Wednesday, 29 February 2012

Our Own Worst Enemies

 Pretty much exactly what it says on the tin.

I discussed yesterday that the comments that Jennifer Hepler made about gaming were taken a bit out of context, but that even if that wasn't the case that I could certainly understand why people might be upset with someone that they feel doesn't have the proper amount of passion for the medium that they feel is necessary. At the same time though, nothing condones the way that a good deal of those displeased with Hepler's statements have chosen to make themselves heard by: attacks on her appearance, her religion, her gender, calls for her to be fired ... or worse. Is this really the way that we honestly believe that we should be conducting ourselves?

There are two sides to every story, and although I'm quite sympathetic towards Hepler I have to admit that some of the comments she made during the brief period when she had a Twitter account probably didn't help matters. As Jim Sterling comments in his thoughts on the matter:

"Poor Hepler did not exactly help her case, publicly stating: "I just figure they're jealous that I get to have both a vagina AND a games industry job, and they can't get either." Unfortunately, that opened the doors for even more spiteful commentary, because everybody knows you can't defend yourself on the Internet -- especially if you mention that you have a vagina."

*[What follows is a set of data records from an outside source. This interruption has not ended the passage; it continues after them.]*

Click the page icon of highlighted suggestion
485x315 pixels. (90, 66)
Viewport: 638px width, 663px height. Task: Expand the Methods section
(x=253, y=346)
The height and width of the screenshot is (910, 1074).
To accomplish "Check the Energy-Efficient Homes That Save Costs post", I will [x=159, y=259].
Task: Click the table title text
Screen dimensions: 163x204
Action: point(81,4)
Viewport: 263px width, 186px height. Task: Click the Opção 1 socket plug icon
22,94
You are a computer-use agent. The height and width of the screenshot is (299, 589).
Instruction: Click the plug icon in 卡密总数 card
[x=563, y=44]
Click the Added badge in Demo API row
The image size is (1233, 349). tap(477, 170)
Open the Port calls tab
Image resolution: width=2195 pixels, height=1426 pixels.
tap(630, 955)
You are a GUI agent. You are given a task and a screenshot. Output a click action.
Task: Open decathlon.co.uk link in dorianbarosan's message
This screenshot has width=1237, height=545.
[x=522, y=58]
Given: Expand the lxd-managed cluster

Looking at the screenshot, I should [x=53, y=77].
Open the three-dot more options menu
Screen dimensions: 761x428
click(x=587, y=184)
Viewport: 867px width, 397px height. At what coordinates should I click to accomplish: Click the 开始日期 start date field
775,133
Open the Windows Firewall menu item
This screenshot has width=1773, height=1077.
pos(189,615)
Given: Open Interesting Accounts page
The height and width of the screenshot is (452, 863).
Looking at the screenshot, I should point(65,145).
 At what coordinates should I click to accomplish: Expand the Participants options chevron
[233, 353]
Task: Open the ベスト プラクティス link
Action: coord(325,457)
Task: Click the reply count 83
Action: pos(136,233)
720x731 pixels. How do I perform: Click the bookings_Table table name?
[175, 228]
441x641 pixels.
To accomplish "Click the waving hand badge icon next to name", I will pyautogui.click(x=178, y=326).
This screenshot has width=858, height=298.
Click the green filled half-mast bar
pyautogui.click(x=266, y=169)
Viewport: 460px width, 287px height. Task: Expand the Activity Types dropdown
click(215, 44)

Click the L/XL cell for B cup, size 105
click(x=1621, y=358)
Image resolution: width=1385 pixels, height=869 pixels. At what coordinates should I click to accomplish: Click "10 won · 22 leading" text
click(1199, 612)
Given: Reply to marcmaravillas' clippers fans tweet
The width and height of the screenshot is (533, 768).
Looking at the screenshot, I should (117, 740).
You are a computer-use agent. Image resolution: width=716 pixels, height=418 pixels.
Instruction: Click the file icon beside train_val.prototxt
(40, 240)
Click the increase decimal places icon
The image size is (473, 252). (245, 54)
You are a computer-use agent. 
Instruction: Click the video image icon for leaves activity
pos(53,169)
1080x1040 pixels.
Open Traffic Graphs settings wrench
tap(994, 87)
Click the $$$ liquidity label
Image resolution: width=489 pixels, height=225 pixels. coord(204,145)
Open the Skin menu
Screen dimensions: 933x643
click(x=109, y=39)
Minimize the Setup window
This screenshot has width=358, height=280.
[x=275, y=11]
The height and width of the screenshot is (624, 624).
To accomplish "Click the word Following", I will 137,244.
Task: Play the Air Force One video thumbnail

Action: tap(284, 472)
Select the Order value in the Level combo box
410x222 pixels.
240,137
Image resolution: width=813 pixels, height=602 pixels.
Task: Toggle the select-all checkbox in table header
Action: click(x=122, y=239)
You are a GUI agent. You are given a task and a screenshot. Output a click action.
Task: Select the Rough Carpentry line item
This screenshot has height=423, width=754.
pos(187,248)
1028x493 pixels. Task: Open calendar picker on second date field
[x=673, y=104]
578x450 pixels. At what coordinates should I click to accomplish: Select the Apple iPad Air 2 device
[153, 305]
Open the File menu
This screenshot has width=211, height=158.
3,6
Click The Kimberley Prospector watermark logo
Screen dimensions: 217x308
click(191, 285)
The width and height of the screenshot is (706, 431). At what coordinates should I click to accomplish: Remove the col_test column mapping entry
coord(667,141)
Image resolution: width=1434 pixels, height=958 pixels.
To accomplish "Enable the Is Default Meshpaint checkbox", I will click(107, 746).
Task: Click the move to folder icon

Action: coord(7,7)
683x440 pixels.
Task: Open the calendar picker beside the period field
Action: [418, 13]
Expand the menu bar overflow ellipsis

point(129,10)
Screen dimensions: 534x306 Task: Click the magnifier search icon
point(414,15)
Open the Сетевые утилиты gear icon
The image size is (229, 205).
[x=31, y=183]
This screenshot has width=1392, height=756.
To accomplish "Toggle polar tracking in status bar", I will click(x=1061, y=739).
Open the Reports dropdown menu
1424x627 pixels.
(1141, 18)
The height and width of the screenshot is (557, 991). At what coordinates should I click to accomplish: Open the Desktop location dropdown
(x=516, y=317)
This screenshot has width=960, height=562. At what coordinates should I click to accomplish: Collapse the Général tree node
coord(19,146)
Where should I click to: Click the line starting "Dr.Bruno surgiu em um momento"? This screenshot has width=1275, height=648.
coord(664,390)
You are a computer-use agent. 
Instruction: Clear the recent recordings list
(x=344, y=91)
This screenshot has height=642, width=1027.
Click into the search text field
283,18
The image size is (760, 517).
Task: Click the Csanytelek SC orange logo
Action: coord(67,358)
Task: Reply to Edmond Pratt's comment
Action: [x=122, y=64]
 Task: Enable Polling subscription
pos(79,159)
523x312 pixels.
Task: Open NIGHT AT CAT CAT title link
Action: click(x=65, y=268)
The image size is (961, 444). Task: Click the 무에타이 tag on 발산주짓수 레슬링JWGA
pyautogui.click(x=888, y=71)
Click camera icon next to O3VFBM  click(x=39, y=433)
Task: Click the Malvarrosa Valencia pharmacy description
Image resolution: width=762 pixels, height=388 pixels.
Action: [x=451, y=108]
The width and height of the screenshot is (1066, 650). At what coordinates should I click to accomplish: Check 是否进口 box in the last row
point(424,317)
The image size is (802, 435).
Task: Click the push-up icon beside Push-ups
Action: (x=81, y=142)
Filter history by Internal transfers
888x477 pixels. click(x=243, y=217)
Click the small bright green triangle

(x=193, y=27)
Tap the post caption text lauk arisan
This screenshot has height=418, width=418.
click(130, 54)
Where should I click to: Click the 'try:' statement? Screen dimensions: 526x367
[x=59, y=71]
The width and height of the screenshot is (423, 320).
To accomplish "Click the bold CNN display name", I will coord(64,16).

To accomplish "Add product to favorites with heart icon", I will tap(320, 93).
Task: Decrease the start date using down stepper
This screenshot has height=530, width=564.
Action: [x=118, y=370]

I can't really defend a comment like that. I can understand that Hepler probably felt a great deal of catharsis after writing it, but that doesn't mean it was the right thing to do. However I think that the question that really needs to be ask here is thus: could Hepler really have said or done anything in defense of her stance that wouldn't have resulted in more of the same? To be frank I think the answer is no; it's a depressing conclusion to reach to be sure, but hardly a shocking one from where I'm standing. I fully believe that Hepler could have been the most eloquent, civil, and tactful woman on the face of the Earth and it wouldn't have made a lick of difference. In the minds of the people that attack her she's already been deemed guilty, and nothing she can say or do short of admitting that they are correct, resigning, then likely throwing herself off a cliff would have assuaged them. Certainly she could have not responded at all, let the company issue a PR statement or something of the sort, but I doubt that would have been any more effective in this case to be honest.

If nothing else gamers are often called passionate about the franchises and companies that they enjoy. This Gamespot article outlines some of the reasoning behind this better than I likely could. Passion isn't in and of itself a bad thing, but when that passion becomes zealotry and gets twisted to the same ends that we've seen in these cases it basically paints the entire community including those that want to have a reasonable discussion about things as insane, belligerent assholes. Discourse is a way to make things better, but it's not what the people tossing around these slurs want, they want to feel vindicated, they want to target someone they believe is deserving of scorn, and of course to them the mentality of "with us or against us" is often the one leading the charge.

With that kind of image looming in the minds of developers can they honestly be blamed for becoming more and more secularized? Studios probably want to listen to fans, but when there's so few actual points to be made in an ocean of banal whining and outright hostility there must come a point where even the most steadfast throw their hands up and proclaim the ordeal to no longer be worth the headache. Everyone suffers for this, yet how can it change?

And when I say everyone I mean everyone. Even the original attackers become the attacked. I look at the case of one copilotdork. The Destructoid article I linked above mentions him as one of the people getting on Hepler's case. What's special about him is that eventually BioWare GM Aaron Flynn called him a 'fucking moron' and of course copilotdork and a bunch of others soon rallied against this as evidence that BioWare doesn't care about its customers. Now whether any party in this was in the right or wrong it's nonetheless become a nightmare for copilotdork as he's now received threats from people who apparently know where he lives and the names of his family. This is an example of one of the doubtless many sub-arguments and fights that broke out over this, and now here is a man who is having his family threatened over saying dumb shit on the Internet. Does he deserve as such? Absolutely not. Certainly he and many others made rude comments, but no one deserves to have their family threatened over such a thing, whether it be Hepler, or the ones that agree OR disagree with her or anyone else in this whole affair.

It shakes me though, it honestly does. Are we as a collective seemingly little better than a school of piranhas, going insane when we catch the scent of blood in the water? We can come together for great things, the Double Fine Kickstarter proves as much. It seems just as often though that it's this kind of miserable spectacle that draws the attention of both us and the world around us, seemingly proving that gamers are still the emotionally stunned over privileged  that deserve scorn for their hobby of choice. Those that would decry us already have enough ammo (mostly crap they make up, but still) so do we really need to give them actual points like this?